Os chamados supercomputadores estão ficando cada vez mais rápidos. Os maiores possuem velocidades de processamento medidas em petaflops, ou 1000 trilhões de operações por segundo. (A sigla Flops quer dizer Floating Point Operations per Second.)
O supercomputador chinês Tianhe-2, o mais poderoso do mundo, é capaz de realizar 34 petaflops por segundo, mas essa capacidade pode subir para 100 petaflops por segundo.
No entanto, para que apenas comecemos a simular a atividade do cérebro humano em tempo real, será necessário um computador exaflop – dez vezes mais rápido do que o Tianhe-2 funcionando em potência máxima.

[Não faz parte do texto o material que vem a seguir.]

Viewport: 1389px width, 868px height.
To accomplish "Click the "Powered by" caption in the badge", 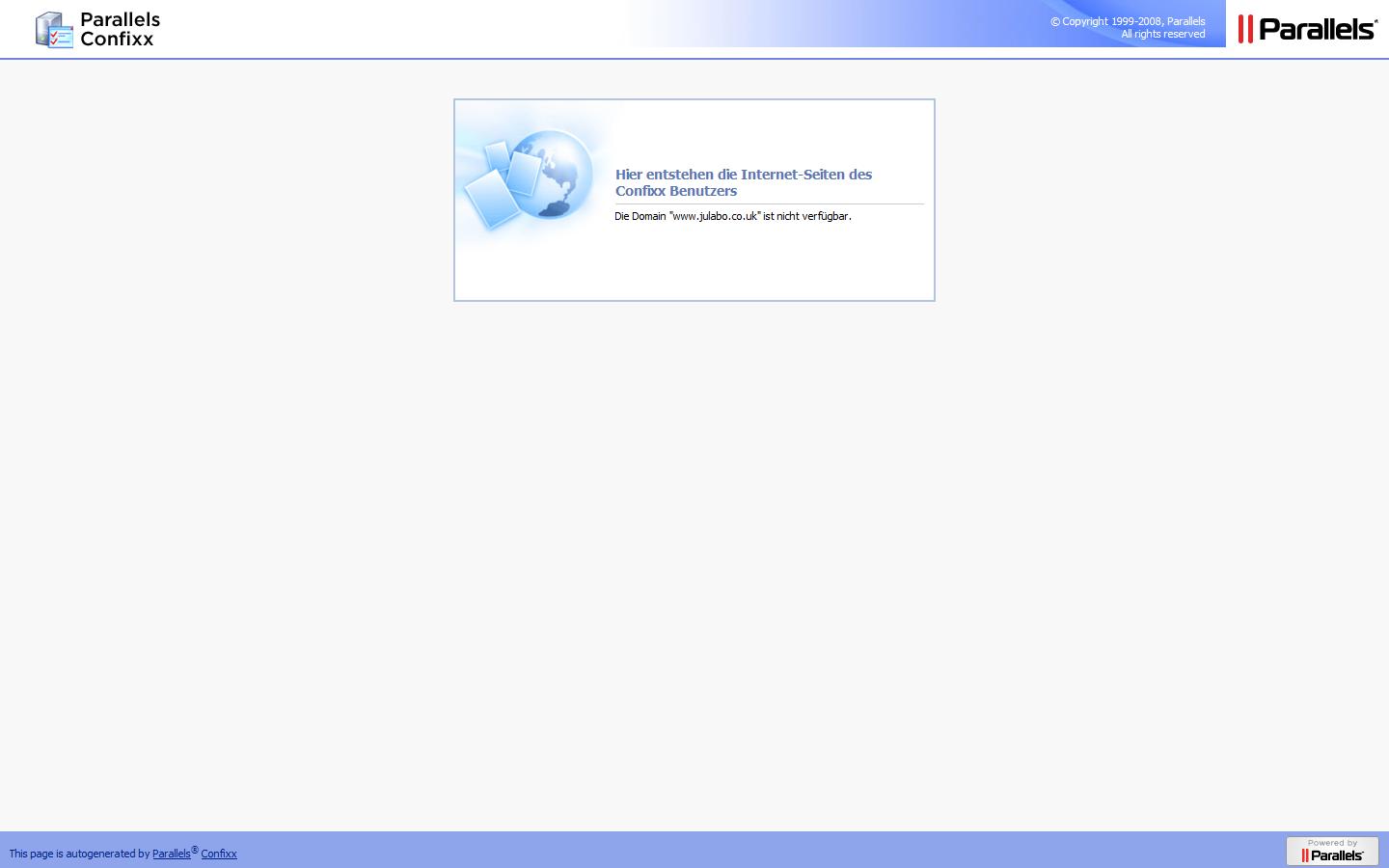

Acredita-se que o primeiro computador exaflop, capaz de um bilhão de bilhões de cálculos por segundo, será desenvolvido dentro de alguns anos.
Se utilizasse tecnologias atuais, no entanto, um computador tão poderoso como esse precisaria de quase um hangae de energia inteira para alimentá-lo. O cérebro humano, em comparação, precisa de apenas 30 watts, a energia necessária para acender uma luz.
Desvendar o segredo da aprendizagem – os cientistas acreditam – traria vastos benefícios para a tecnologia da informação, resultando em computadores neuromórficos, ou seja, máquinas capazes de “aprender”, como o cérebro humano.
“Com esse conhecimento, poderíamos produzir chips de computador com habilidades cognitivas específicas que imitam o cérebro humano. Por exemplo, com habilidade de analisar multidões, ou de tomar decisões a partir de vastas quantidades de informações complexas”, disse Markram.
Esses cérebros digitais também permitiriam que pesquisadores comparassem, usando modelos computadorizados, cérebros saudáveis e doentes.
Um objetivo central do HBP é permitir que os especialistas tenham uma compreensão mais científica das bases das doenças do cérebro, criando um mapa dos transtornos neurológicos e mostrando como eles se relacionam uns com os outros. A equipe espera que isso ajude profissionais de saúde mental a diagnosticar e tratar doenças do cérebro.